╭─ Selected text
Tuesday, June 23, 2009

WHAT'S THE MATTER WITH PAPYRUS?


From xkcd, via B.

There was no intention to include the font in other applications other than those designed for children when I designed Comic Sans.
-Vincent Connare

So why did he do it? When Connare was still a font designer for Microsoft way-back-when, he designed Comic Sans for a program called Microsoft Bob. From the still of MS Bob on Connare's website, the program looks like some kind of creepy tour-de-stuff led by a dog presumably named Bob (the character calls to mind the dog that offered, without solicitation, help formatting your greetings in MS Word). The scorn held toward Comic Sans by the design community is matched only by the adoration held by the bake-sale community - and the latter, unfortunately, has more say in whether or not the font will persist in our visual culture. That is, unless programmers step in and remove it as an option from MS Word, Publisher, Movie Maker, etc, the idea of which being very exciting for two reasons: first, Comic Sans would be gone for good, and secondly, it would be fascinating to watch how the community of its users would handle the absence. What font would they find to take its place? Papyrus does come to mind (though its most frequent home is the covers of New Age literature). Probably not Connare's other big-name font, Trebuchet, which is certainly not whimsical and built-for-children enough to advertise Bunko night. On the other side, if they began using, say, Helvetica or Univers or Bodoni ~ any sacred typeface ~ the design community would simply have a new focus of impotent outrage. There doesn't seem to be a way through, and certainly not around this, ahem, comical dilemma.
╰─
╭─ Dataset excerpts
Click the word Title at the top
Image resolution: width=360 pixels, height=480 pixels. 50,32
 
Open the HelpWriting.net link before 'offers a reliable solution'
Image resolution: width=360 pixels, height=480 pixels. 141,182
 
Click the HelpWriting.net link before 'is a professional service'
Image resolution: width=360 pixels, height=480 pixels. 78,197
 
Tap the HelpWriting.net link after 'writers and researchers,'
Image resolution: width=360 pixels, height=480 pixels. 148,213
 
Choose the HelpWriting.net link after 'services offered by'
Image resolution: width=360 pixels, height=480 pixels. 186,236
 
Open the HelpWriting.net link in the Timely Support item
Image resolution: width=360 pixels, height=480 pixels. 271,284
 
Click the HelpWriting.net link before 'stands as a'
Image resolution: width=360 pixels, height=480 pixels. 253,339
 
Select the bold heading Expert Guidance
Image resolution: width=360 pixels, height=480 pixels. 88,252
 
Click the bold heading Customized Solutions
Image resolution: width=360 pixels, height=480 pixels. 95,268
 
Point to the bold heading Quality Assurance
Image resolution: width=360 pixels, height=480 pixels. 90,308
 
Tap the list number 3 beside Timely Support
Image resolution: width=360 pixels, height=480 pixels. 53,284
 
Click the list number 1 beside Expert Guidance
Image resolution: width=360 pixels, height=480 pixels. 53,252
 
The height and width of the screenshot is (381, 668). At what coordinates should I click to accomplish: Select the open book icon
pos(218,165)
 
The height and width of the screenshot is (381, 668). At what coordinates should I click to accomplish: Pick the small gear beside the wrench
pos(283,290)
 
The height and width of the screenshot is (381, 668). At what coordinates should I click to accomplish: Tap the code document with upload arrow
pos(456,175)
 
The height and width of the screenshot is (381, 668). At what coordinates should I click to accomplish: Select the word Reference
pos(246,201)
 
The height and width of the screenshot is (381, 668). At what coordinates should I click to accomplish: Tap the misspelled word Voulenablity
╰─
> [Exercise]: Please transcribe the passage of the Comic Sans post from "Tuesday, June 23, 2009" to "designed Comic Sans.".

> [Full response]:
Tuesday, June 23, 2009

WHAT'S THE MATTER WITH PAPYRUS?


From xkcd, via B.

There was no intention to include the font in other applications other than those designed for children when I designed Comic Sans.